Mamas & Papas currently has 32 UK stores and is planning a UK estate of around 50 stores in the next few years.

The company closed around half of its stores through a company voluntary arrangement in 2014 after it was bought by private equity firm BlueGem Capital, which also owns London department store Liberty.

Return to profit

Fitzgerald said the firm has now returned to profit and stores are trading at 20% like-for-like increase on last year.

In its most recent results, the company’s turnover was £137.6m for the year to 29 March 2015, down slightly from £137.7m in the year in 2013/14. It made an operating profit of £91,000 before one-off costs, compared with a loss of £5.7m in the previous year.

Of the turnover, around £50m is derived from wholesale sales, which will continue to be key, Fitzgerald said.

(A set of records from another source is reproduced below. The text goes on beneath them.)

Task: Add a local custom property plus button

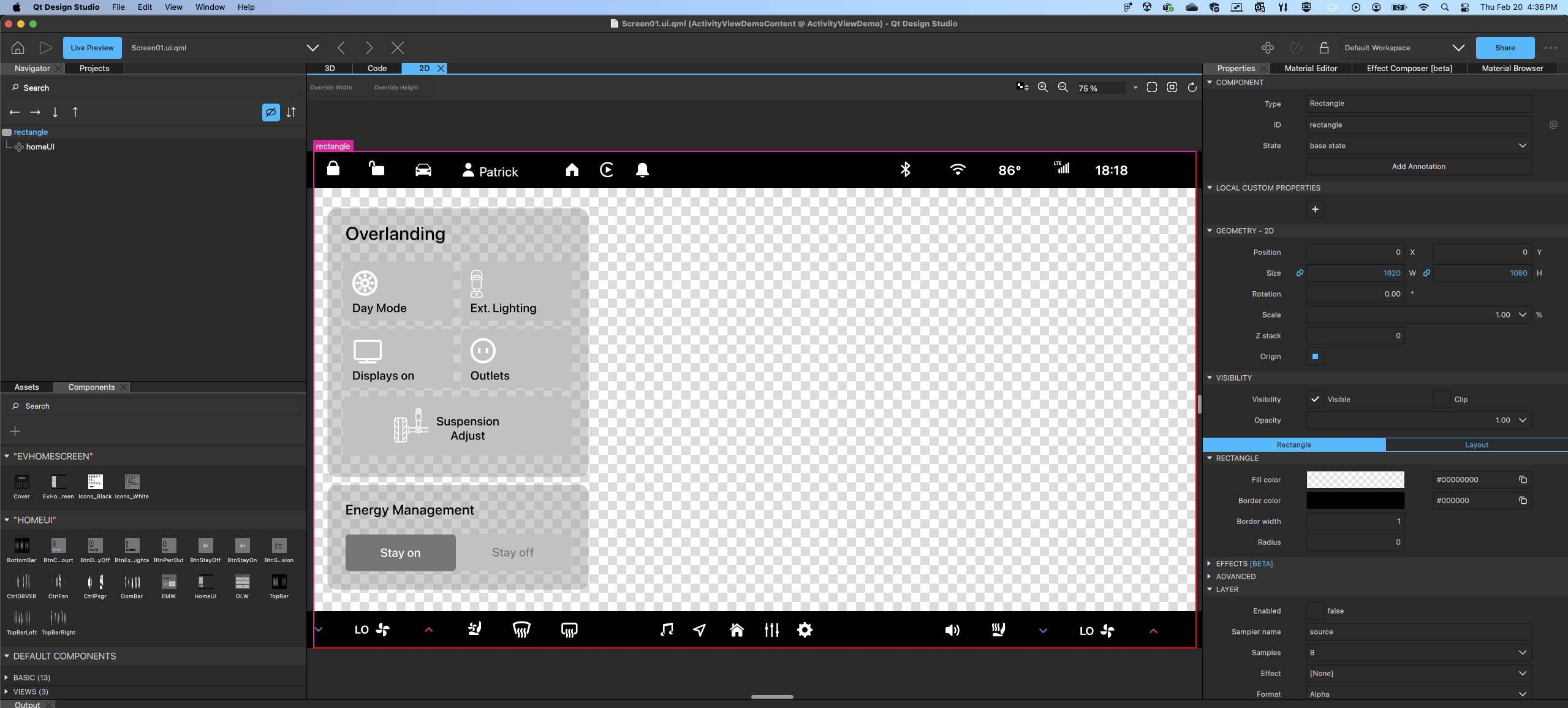Action: 1315,209
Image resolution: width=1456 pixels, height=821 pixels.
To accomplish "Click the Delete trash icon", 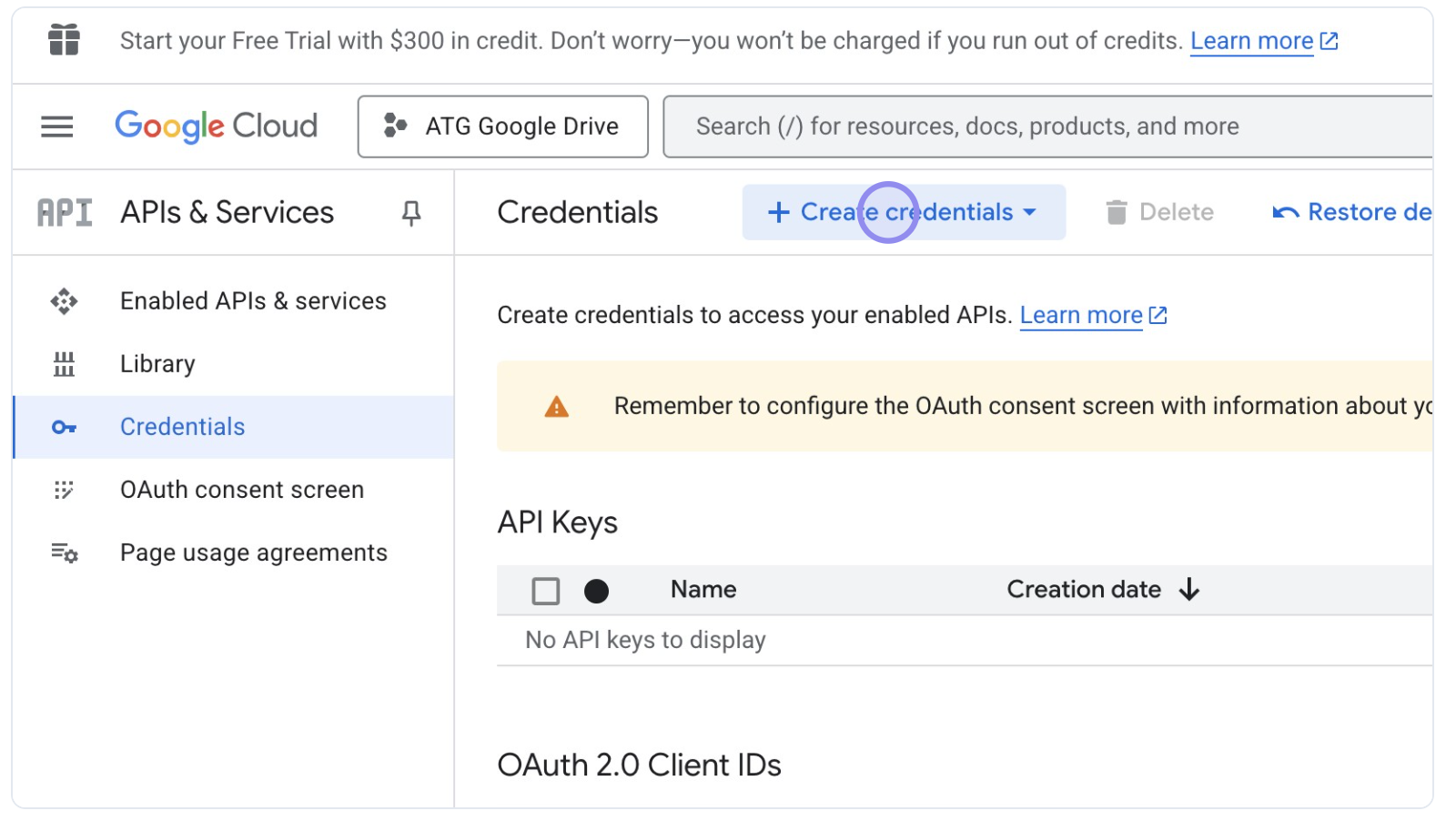I will [1115, 212].
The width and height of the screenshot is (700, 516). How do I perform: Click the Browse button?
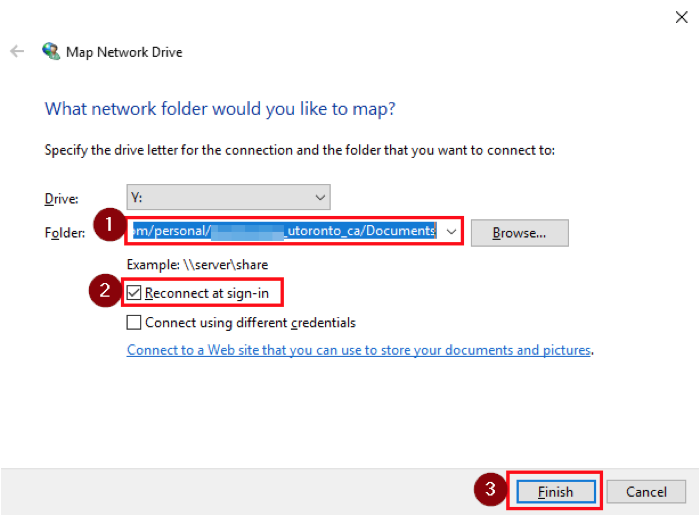point(520,233)
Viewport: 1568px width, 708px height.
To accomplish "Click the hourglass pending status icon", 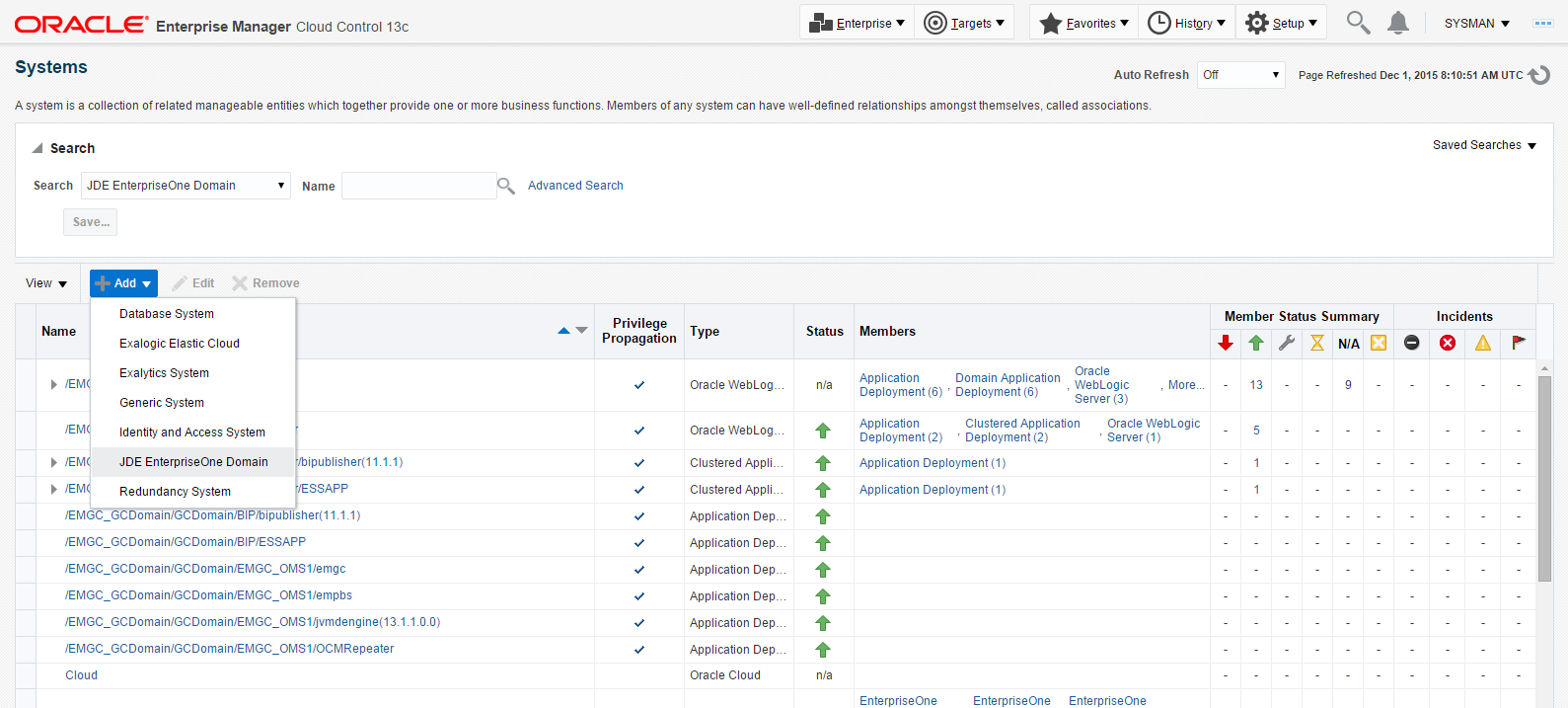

We worked with agency TrendBible to modernise our marketing for the millennial generation

Around £100m comes from the UK and the rest from overseas, particularly from the Middle East, the US, Australia, South Korea and South Africa. The US will be a focus for the future and China will be a key territory for growth, he added.

“We have spent a lot of time on the product pipeline and we’ll launch a new pram in October, followed by new major launches every six months from then,” said Fitzgerald. 

“We worked with agency TrendBible to modernise our marketing for the millennial generation. Our average customer is a first-time parent aged around 30 years old and we need to make having a baby fit into their lifestyle, not take them out of the lifestyle they’re used to.

“Without sounding clichéd, they are extremely savvy and use social media to connect with the community to look for recommendations and advice.”

He said the company is building its strategy around key pillars of wellness, edited ranges and connectivity – both with the brand and its community.

“We want our business to be about stores and experience,” he said. “For example, currently around 10% of revenues come from personal shopping, which is still exploratory, and we offer parenting events.

“We’re midway through the three-year plan and now we’re ramping up our next phase. We’re focusing on the experience part of the business and we expect to be 70% product and 30% experiences within the next three years.”

We’re midway through the three-year plan and now we’re ramping up our next phase

There is no charge for most of the events and experiences Mamas & Papas offers at the moment, but Fitzgerald said he sees no reason the firm cannot make revenues from some of its experiences in future, such as yoga, for which there is a “nominal fee”.

Within Mamas & Papas’ core estate, many stores have a mezzanine floor, which Fitzgerald plans to turn into a “wellness studio” and events space.

Virtual presence

The company will also relaunch its website at the end of the month – as a mobile site that trades internationally – and a new mobile app and loyalty scheme will follow next month.

Mamas & Papas new concept store on Northcote Road in London

Mamas & Papas new concept store on Northcote Road in London

The interior of the Northcote Road store

“Social media is huge for us, particularly Facebook and Instagram, which helps to build loyalty and a sense of community and the new loyalty scheme should work really well for our customer base,” he said. “We have such an intense period of interaction from pregnancy through to when the baby becomes a toddler – we’ll be able to reward customers for that loyalty through that time.”

Mamas & Papas is also poised to enter the second-hand market next month, with a concept called Loved for Life for prams and pushchairs.

The company worked with Deloitte’s innovation consultancy, Doblin, on the concept, which aims to tap into the £131m market for second-hand baby products and is growing at 18% a year.

“Customers typically trade with each other through Facebook and other social media platforms, so this is a big opportunity for us,” Fitzgerald said, explaining that Mamas & Papas will repair and recondition its prams and pushchairs. “We have trialled some events where we give customers a voucher up to the value of £140 per pram then we can recondition it and sell it on.”

The firm will also offer a Care Club and a 20-point valet service. Fitzgerald said this could pave the way for Mamas & Papas to enter the second-hand market with other categories, but that it is early days yet for any expansion of the concept.